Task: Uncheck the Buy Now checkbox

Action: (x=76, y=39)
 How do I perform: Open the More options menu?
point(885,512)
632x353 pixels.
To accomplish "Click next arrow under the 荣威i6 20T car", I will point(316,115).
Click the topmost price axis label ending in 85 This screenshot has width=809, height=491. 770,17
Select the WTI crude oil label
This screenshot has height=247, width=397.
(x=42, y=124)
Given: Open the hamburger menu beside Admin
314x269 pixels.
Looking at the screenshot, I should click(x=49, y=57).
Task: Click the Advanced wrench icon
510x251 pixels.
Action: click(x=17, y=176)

################

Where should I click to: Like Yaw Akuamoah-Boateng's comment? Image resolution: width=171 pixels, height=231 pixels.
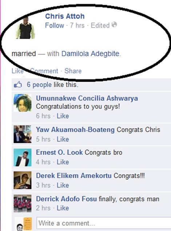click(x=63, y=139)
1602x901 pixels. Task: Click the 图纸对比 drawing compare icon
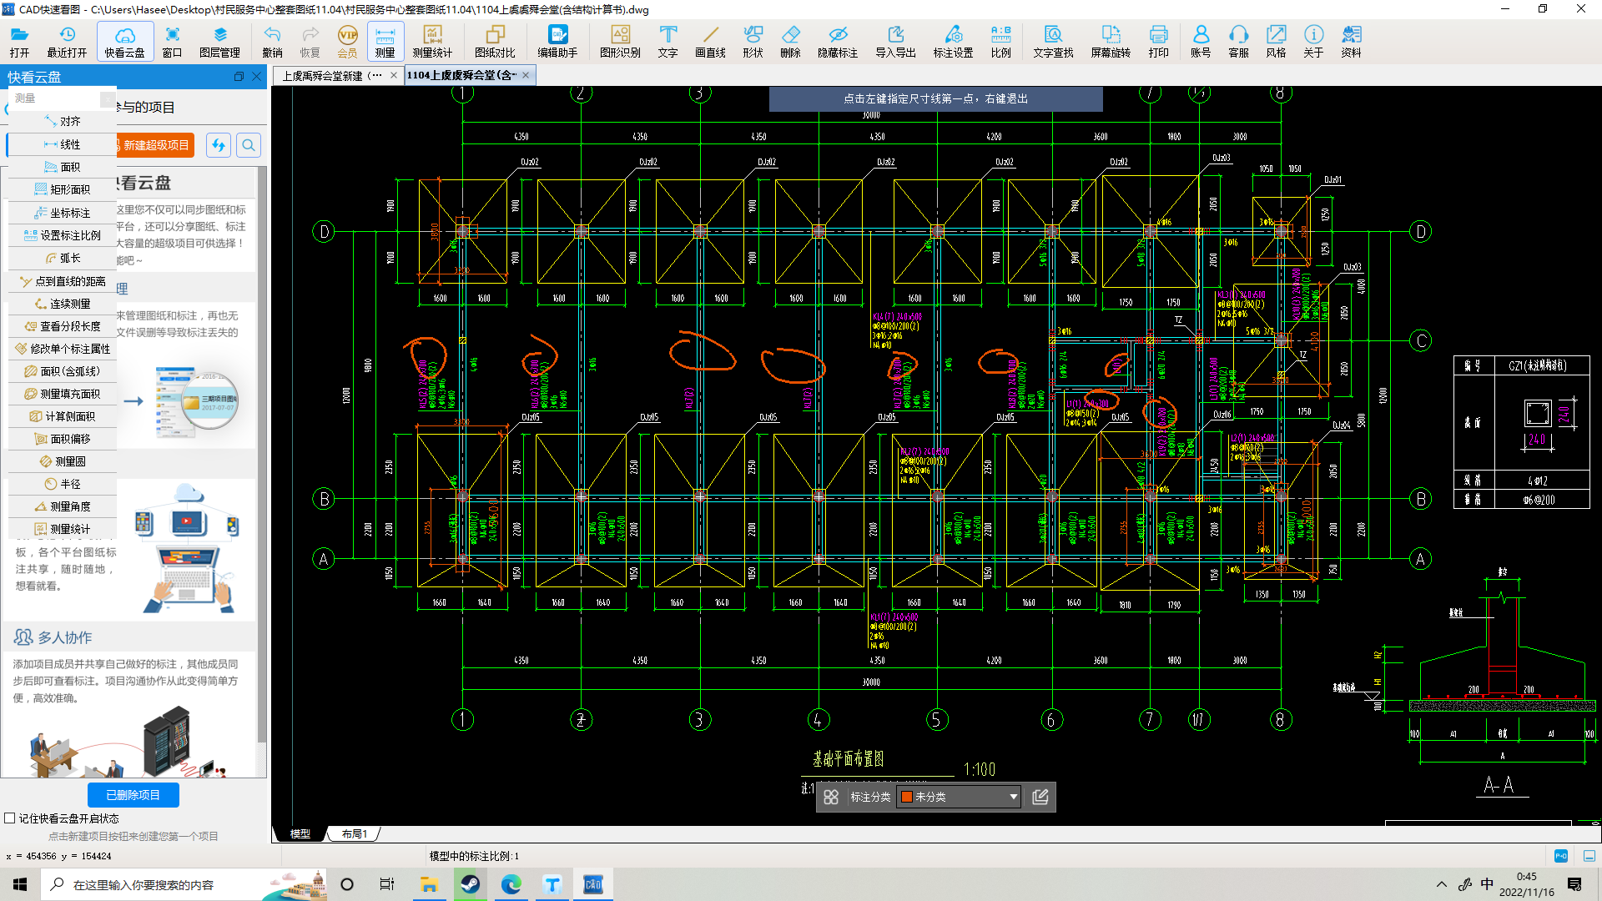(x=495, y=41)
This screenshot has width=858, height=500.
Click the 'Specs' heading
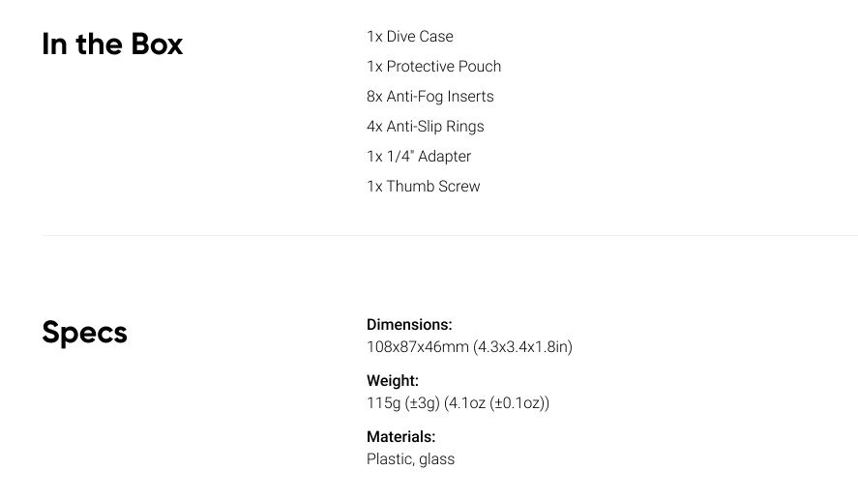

################

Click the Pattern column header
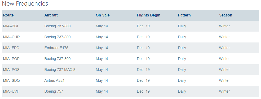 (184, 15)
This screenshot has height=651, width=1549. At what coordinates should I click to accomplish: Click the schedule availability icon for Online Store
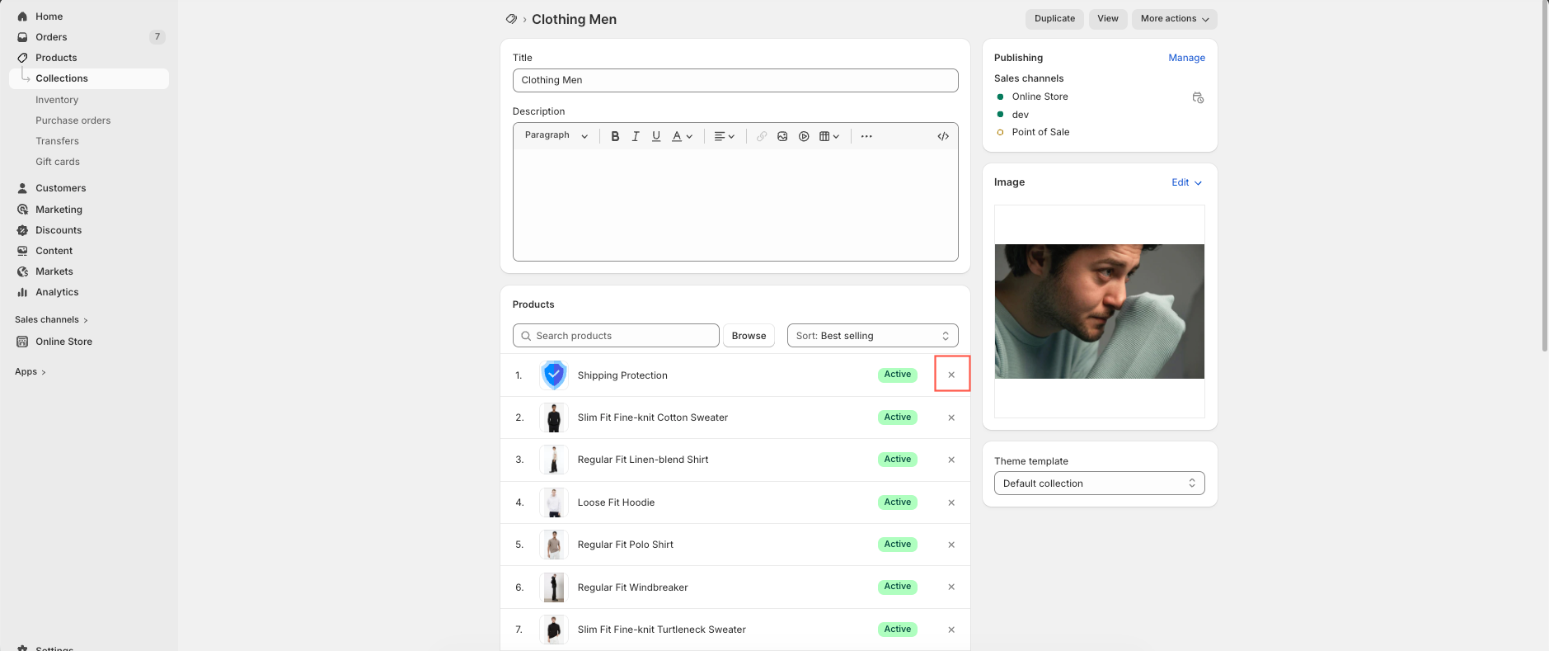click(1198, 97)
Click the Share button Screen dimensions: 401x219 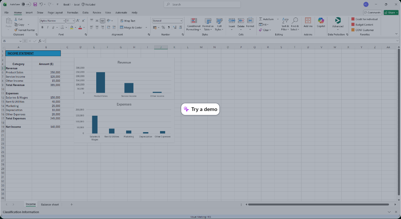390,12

################

=== Problem ===
Convert the data above into a numbered list, leaving out blank lines, covering everything from the line containing "Task: Uncheck the Buy Now checkbox" down to the line containing "Action: click(x=17, y=176)", both included.

=== Solution to the problem ===
1. Task: Uncheck the Buy Now checkbox
2. Action: (x=76, y=39)
3.  How do I perform: Open the More options menu?
4. point(885,512)
5. 632x353 pixels.
6. To accomplish "Click next arrow under the 荣威i6 20T car", I will point(316,115).
7. Click the topmost price axis label ending in 85 This screenshot has width=809, height=491. 770,17
8. Select the WTI crude oil label
9. This screenshot has height=247, width=397.
10. (x=42, y=124)
11. Given: Open the hamburger menu beside Admin
12. 314x269 pixels.
13. Looking at the screenshot, I should click(x=49, y=57).
14. Task: Click the Advanced wrench icon
15. 510x251 pixels.
16. Action: click(x=17, y=176)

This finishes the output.